Ярко-красный жгут удалось зацепить с пятой или шестой, а может и десятой попытки. Щупальце силы я согнул крючком, поддел под красный жгут, завязал на узел — в призме магического зрения это выглядело так. И потянул на себя. «Сетка» поддалась, но потащила за собой «шар» — узел силы оборотня.
Волк взвыл, заворочался, приподнялся, но не проснулся. Я попробовал еще раз потянуть на себя. «Сетка» отказалась выпускать свою добычу. Волк снова заворочался. Толстые жгуты «сетки» упрямо не хотели рваться.
Я выпустил щупальце «мертвой» силы, осторожно тронул им жгут. Неожиданно «сетка» стала вибрировать и сокращаться, сжимая «шар». Волк в багажнике завизжал, попытался свернуться в клубок. Видимо, сдавливаясь, «сетка» причиняла ему нешуточную боль. Хорошо еще, что он спал!
Лесник, наблюдая за нами, положил руки ему на голову, пытаясь успокоить.
— Ни хрена не выходит! — прохрипел я. Во рту оказалось неожиданно сухо. Я попытался сглотнуть появившийся комок, не получилось.
— А, сука! — в сердцах громко выругался я, добавив еще кое-что из нецензурной лексики.
Лесник шарахнулся от меня в сторону. Я вытащил правой рукой кинжал и, потянув «сетку» крючком-щупальцем Жизни, полоснул им по ярко-красным жгутам, кажется, даже чуть задев шкуру оборотня. Жгут под лезвием кинжала ведьмака легко распался на две части. Следом за ним стала расползаться, словно из гнилых ниток, и «сетка». Я уже без труда вытянул всю, как рваную авоську, и отбросил подальше в сторону.

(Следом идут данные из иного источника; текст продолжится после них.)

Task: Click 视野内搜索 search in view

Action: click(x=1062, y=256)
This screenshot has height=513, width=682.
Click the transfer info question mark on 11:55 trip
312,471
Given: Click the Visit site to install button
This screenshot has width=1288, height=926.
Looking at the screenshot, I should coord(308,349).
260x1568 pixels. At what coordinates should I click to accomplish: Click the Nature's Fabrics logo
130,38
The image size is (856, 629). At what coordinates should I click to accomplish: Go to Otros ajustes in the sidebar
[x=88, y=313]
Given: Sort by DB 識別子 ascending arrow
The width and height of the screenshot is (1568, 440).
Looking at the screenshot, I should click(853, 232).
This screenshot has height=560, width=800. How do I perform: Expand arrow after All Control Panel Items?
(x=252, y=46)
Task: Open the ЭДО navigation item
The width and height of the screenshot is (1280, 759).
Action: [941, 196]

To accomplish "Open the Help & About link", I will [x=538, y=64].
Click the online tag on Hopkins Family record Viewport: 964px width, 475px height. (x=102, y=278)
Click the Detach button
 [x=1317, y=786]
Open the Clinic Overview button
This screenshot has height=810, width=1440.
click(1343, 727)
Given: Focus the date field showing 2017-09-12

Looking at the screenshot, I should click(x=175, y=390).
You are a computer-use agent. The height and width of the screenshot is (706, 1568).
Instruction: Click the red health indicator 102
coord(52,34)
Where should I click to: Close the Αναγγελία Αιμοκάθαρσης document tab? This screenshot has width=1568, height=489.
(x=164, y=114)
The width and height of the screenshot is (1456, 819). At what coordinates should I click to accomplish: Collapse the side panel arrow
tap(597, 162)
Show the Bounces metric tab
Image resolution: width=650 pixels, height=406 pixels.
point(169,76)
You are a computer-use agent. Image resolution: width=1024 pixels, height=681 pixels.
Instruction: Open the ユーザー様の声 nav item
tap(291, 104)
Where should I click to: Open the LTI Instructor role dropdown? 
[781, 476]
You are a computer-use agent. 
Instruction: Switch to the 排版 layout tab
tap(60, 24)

— Готово, — я совершенно без сил опустился на землю. Ноги подкосились.
Я сразу почувствовал окружающий мир. До этого был как бы в отключке от всего внешнего. А сейчас… Волк вонял до тошноты. Ночной (ого, уже и ночь наступила!) холод пробрался до самых костей. Меня начала трясти крупная дрожь — то ли от холода, то ли от усталости.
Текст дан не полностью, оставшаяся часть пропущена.